Base Cabinet Height:
Typically, for spaces where you stand and work at a countertop–like a kitchen, bathroom, or laundry room–standard base cabinet height is 34 ½″ tall.
This allows for a 1 ¼″-1 ½″ thick countertop to be placed on top making the total height from floor to countertop about about 36″.
Years ago, standard bathroom vanity height was 30″, but in recent years, 36″ has become more common. So older bathrooms may vary in cabinet height.
Base Cabinet Depth:
Standard base cabinet depth varies depending on where/how they’re being used.
Typical kitchen and laundry room base cabinet depth is about 24″. However, bathroom cabinets are usually closer to 21″ deep.
Standard countertop depth is 25″ for kitchens, laundry rooms, etc. and 22″ for bathrooms. This allows about 1″ countertop overhang off the front of the cabinets.
Base cabinets used in built ins, bookshelves, offices, etc can really vary as needed and don’t have a “standard depth.”
One thing I like to note about cabinet depth is to consider whether you’re going with inset or overlay doors. Learn the difference between inset and overlay here.
If I’m building cabinets with overlay doors, I include the door in my overall cabinet depth. So I make my overlay cabinet boxes slightly shallower (about 1″) than my inset cabinet boxes.
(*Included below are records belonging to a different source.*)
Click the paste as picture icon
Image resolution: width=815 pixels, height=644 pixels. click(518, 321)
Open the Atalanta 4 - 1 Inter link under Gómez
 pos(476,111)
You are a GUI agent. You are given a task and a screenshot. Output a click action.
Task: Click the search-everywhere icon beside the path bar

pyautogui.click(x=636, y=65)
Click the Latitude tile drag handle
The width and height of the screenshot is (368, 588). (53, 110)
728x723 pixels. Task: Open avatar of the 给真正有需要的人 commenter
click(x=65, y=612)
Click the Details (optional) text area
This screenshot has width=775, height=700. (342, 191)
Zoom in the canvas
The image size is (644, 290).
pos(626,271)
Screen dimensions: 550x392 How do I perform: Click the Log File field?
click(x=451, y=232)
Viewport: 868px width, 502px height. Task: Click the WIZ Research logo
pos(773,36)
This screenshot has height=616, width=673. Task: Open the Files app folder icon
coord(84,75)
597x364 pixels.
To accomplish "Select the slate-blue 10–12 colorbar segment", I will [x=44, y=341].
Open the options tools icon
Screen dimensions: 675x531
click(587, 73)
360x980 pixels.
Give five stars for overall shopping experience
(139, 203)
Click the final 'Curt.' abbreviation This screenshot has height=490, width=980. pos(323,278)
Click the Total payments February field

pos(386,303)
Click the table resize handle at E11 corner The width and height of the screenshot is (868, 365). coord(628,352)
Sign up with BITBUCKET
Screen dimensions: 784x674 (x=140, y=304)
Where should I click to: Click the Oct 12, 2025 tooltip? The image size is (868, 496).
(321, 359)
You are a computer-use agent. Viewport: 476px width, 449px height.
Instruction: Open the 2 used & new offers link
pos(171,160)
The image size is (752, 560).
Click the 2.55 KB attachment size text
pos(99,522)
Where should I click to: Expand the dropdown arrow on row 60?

That way when the door is added on the front, it’s still only 24″ deep overall.
Base Cabinet Width:
There is no “standard” base cabinet width. This varies greatly and is usually where most customizations take place to fit your space.
However, if you’re buying premade cabinets, they do come in some standard width options: 12″, 15″, 18″, 21″, 24″, 30″, 36″. You may sometimes find them in a few other sizes, but these are most common.
If you’re building them yourself, the size possibilities are endless. The best part about building your own base cabinets is that you can customize them to fit your exact space and make them whatever width you need.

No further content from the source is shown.